The sole owner of capital in the form of equity is the UK government.  They have no desire to extract economic rents.  Indeed, they have an incentive to keep economic rents to a minimum because their existence is, on net, welfare-destroying for Britain as a whole.

That leaves the suppliers of labour.  If no TfL worker was unionised, then individual employees would be unlikely to be able to insist on receiving economic rent (i.e. a wage in excess of the value of their marginal product).  By being unionised, however, the employees have collective bargaining power and are therefore able to insist on economic rents.  They can do this because they can credibly threaten to stop the tube from working.  The current strikes are a demonstration of the credibility of any future threat.

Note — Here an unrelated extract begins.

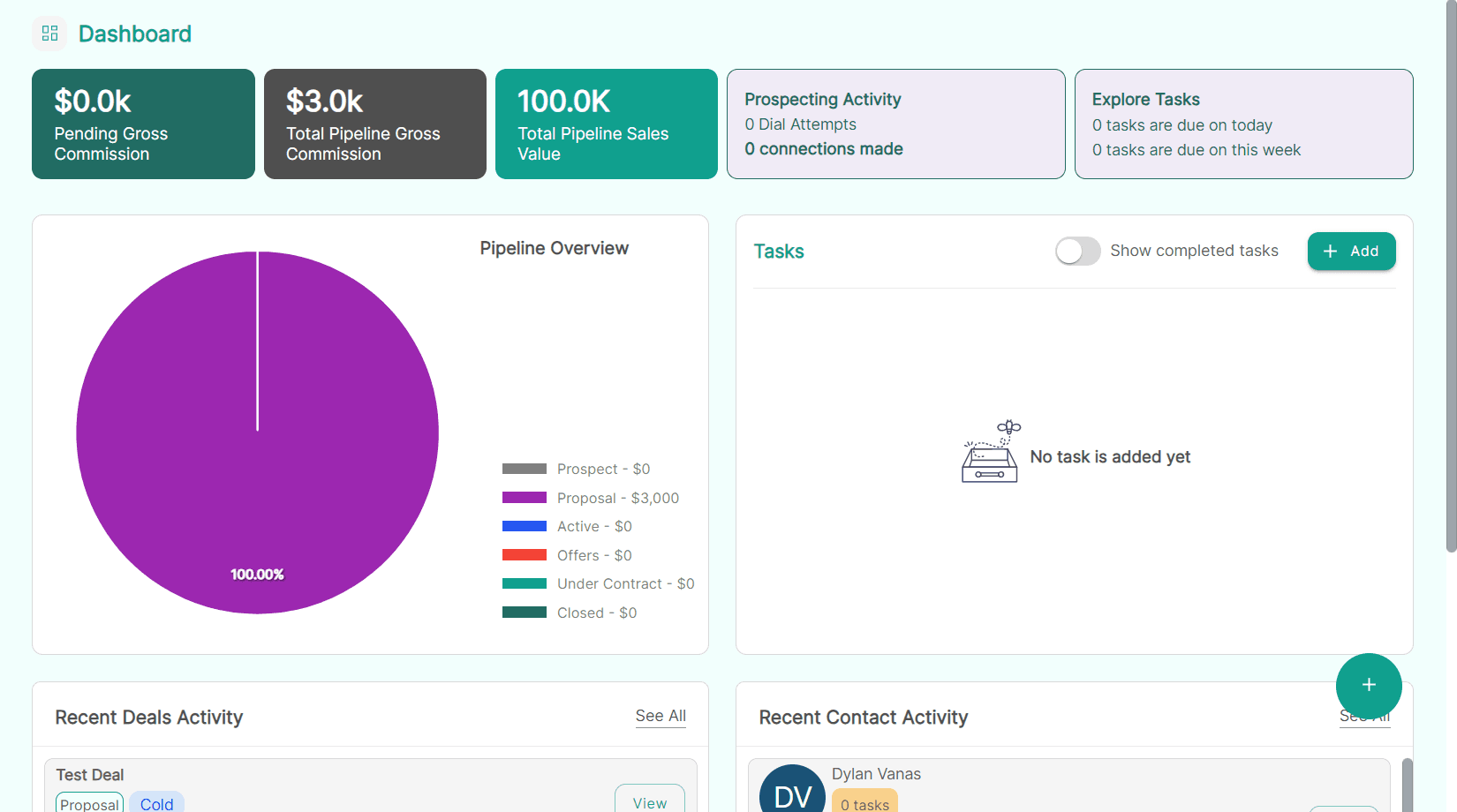This screenshot has height=812, width=1457.
Task: Open the Prospecting Activity card
Action: pos(895,124)
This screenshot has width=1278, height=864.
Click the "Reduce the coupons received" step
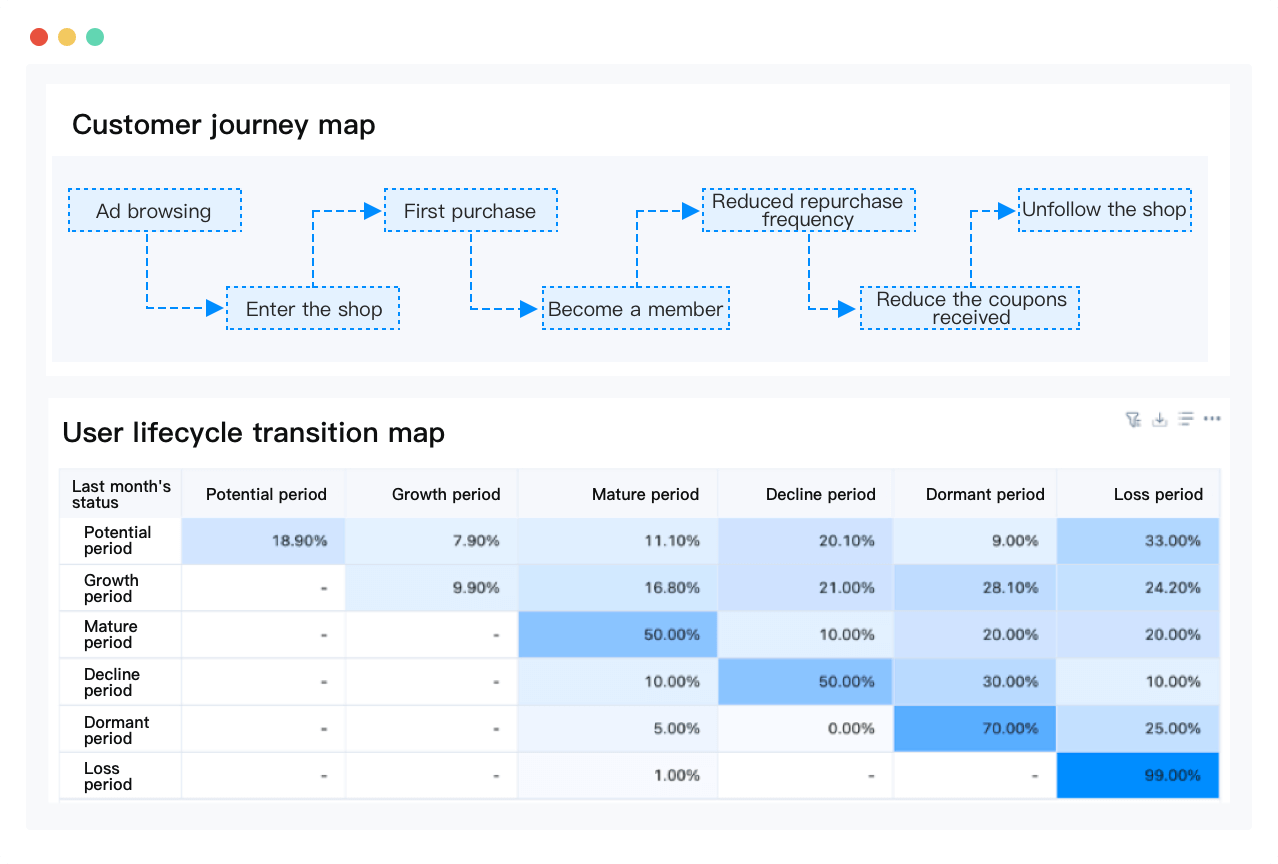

There are two further issues to consider, however.  First:  what if without the union, workers would be unfairly exploited — paid less than the value of their marginal product?  If this were the case, the increased bargaining power of unionisation would be justified as it would offset the exploitation.  This is not a problem, however, because the owner of the Tube — the UK government — is not a a profit maximiser.  It is a (zero-profit seeking) service maximiser.  They have literally no incentive to pay less than the employees are genuinely worth.

Second:  what if, when paid the value of their marginal product, TfL employees end up with incomes that are less than the cost of living?  Once again, this fails as an argument for unionisation of TfL workers.  It is the job of the government to guarantee a living wage to all workers across the country, regardless of their job.  If TfL employees are concerned about this, they should be canvassing for an increase in the national minimum wage, not insisting on a higher wage just for themselves.

Therefore, to a first approximation, there is no justification for the unionisation of (and hence, no justification for the strike action by) London Underground employees.